─── Data supplied

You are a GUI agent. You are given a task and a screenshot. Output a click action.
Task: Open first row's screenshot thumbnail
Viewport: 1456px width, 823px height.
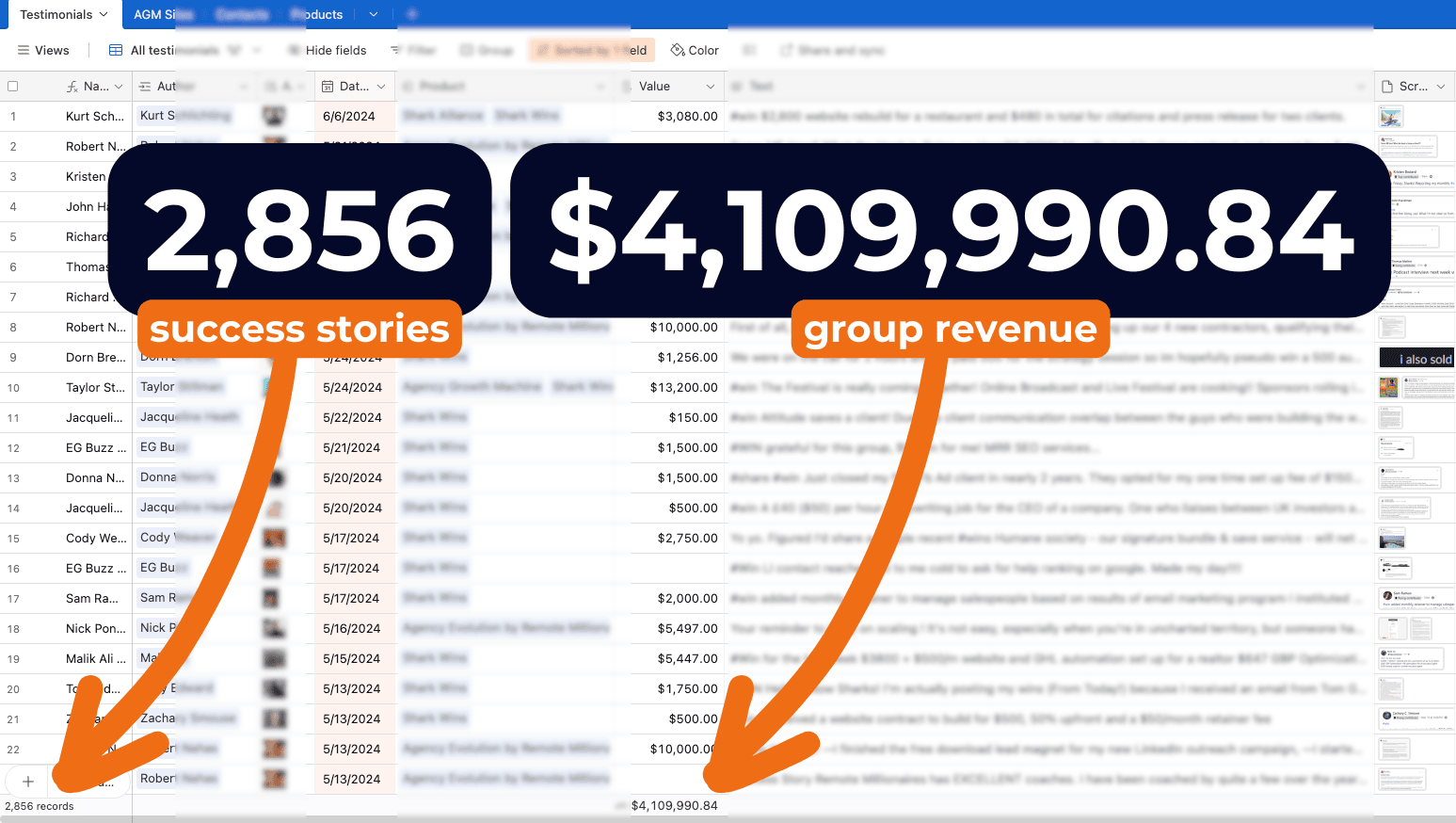pos(1391,117)
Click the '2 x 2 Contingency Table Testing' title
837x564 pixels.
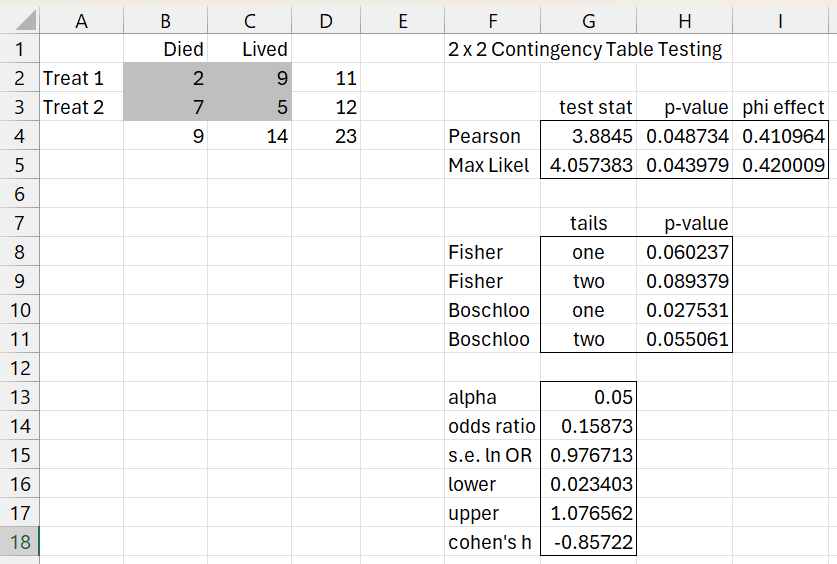585,49
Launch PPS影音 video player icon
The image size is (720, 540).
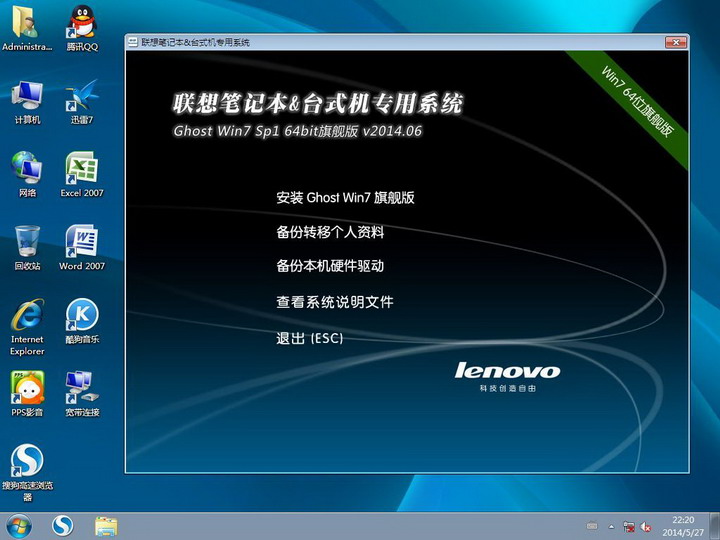tap(27, 389)
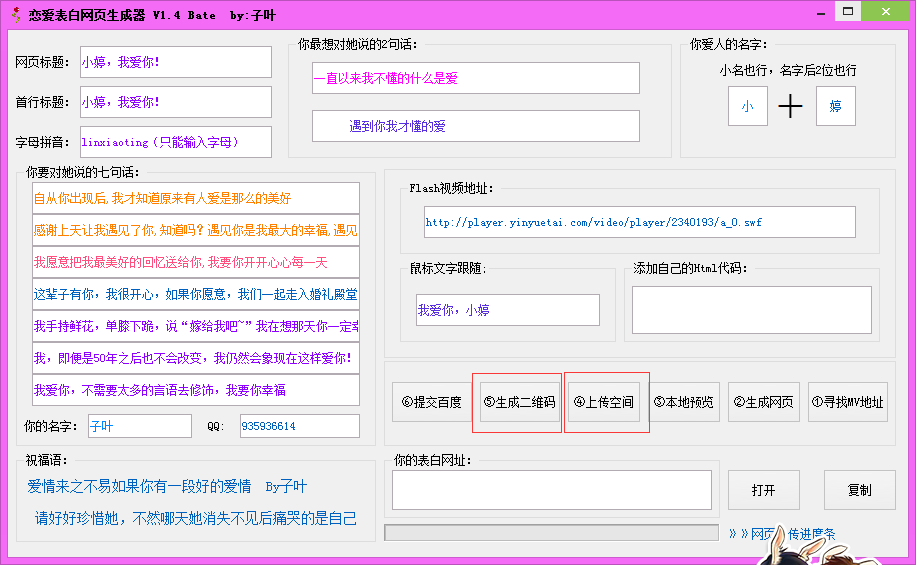Click the 寻找MV地址 button
This screenshot has height=565, width=916.
coord(847,402)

──────

Task statement → Repeat all of the records above word for word, leaving out the pictures.

Problem solution →
You are a GUI agent. You are given a task and a screenshot. Output a click action.
Task: Open first row's screenshot thumbnail
Viewport: 1456px width, 823px height.
pos(1391,117)
Click the '2 x 2 Contingency Table Testing' title
837x564 pixels.
585,49
Launch PPS影音 video player icon
The image size is (720, 540).
tap(27, 389)
Click the 寻找MV地址 button
This screenshot has height=565, width=916.
coord(847,402)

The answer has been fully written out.